How to Monetise Your Instagram: 6 Ways to Get Paid
If you’re here, you’ve probably already got the basics down. The brand is taking shape, the follower count is climbing, and you’ve made friends with Reels and Lives. Your feed is on fire and your followers are actually paying attention. Nice work.
So what’s next? You’re ready to monetise that following and turn the attention into income. The good news is there’s more than one way to do it, and most of them work better together than alone. Here are six ways to get paid for being you.

Become an affiliate
One of the easiest places to start is partnering with brands you already love. If you don’t have a product of your own yet, you can earn commission by promoting someone else’s and taking a cut of the sales you generate.
It suits bloggers and creators well: you point your audience at products that genuinely fit your niche, the brand reaches new people, and you get paid for the referrals. The trick is only promoting things you’d happily use yourself. Your audience can smell a forced plug from a mile off.
Land paid brand deals
Affiliate links are the gentle on-ramp. The bigger money tends to sit in paid sponsorships, where a brand pays you up front to create and post content. The first question everyone asks is the awkward one: how much do you charge?
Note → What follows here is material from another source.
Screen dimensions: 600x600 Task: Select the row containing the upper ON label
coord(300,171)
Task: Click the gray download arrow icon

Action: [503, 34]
The honest answer is that it depends on your followers, your engagement, your niche, and how much work the campaign involves. A few rules of thumb to get you oriented:
- When to start reaching out. Around 10,000 followers is a sensible point to begin approaching brands. In a smaller or local niche with little competition you can often start with far fewer, and in crowded markets like travel or fashion you may need 100,000+ before the serious deals appear. Get good enough and brands start coming to you.
- Followers set the floor, engagement sets the ceiling. Reach is the easiest thing for an advertiser to judge, so a bigger account can charge more. But engagement is what really moves your rate. A creator with 50k engaged followers can out-earn someone with 100k passive ones, because brands know a chunk of any audience is fake or asleep. Keep your engagement healthy, and it’s worth clearing out ghost followers so your numbers actually mean something.
- Your niche moves the number. A luxury travel creator typically lands bigger deals than a budget one, simply because the products cost more and the marketing budget per viewer is higher. Knowing exactly who you speak to is half the battle, which is why it pays to define your niche and become the obvious choice in it.
- Charge for the work. If a brand wants original photography or video, factor in the time, any gear you need to buy, and any creative help you have to hire. The more they ask of you, the more you should charge.
You can go direct or work through an influencer marketing network. An agency handles the contracts, escrow and analytics, and gives you access to a database of brands ready to work, in exchange for a cut. It isn’t compulsory, but it’s worth weighing up before you take on a paid promotion.
One last thing: should you? Plenty of creators get burned for skipping their due diligence. Just because a dodgy mystery-box website aimed at kids is waving a cheque around doesn’t mean you have to cash it. Looking after your audience and staying true to your brand pays off far more in the long run.
Host workshops
The best thing you can sell is often what you already know. Package up a skill you’ve developed into a workshop, online or in person, and sell tickets to the followers who’d benefit from learning it.
Run a short demo on a Live to give people a taste of what they’ll get, then upsell the full session to anyone who’s hooked. It’s a clean way to turn your expertise straight into income.
Earn through Lives and badges
Speaking of Lives, they come with their own little revenue stream: badges. When you go Live, viewers can buy badges to show support, a bit like tipping, and the money lands with you. The feature is open to creators, so there’s no reason not to switch it on.
If your longer videos perform well, you can earn from them directly through Instagram’s creator monetisation too. Worth a try if going Live is already part of your routine.
Read more about earning with badges.
Sell digital products
Digital products are about as close to passive income as Instagram gets. Online guides, templates, presets, or small services: build it once, then sell it again and again.
Once the product exists, the job is mostly marketing. Point your followers to it consistently across your content, and let it tick over in the background while you make more of it.
Sell physical products
Digital isn’t the only route. Physical products are still a perfectly good way to earn, and you can weave your shop into your content to send your audience there.
Fashion creator? Launch your own line. Travel creator? Sell the suitcases or passport holders you’d actually pack. It’s more work than slapping on an affiliate link, but it can be far more profitable, and you keep full control over what carries your name.
So which of these will you try first? Most creators end up stacking a few rather than betting everything on one. Pick the two that fit your audience, do them properly, and let the income compound from there.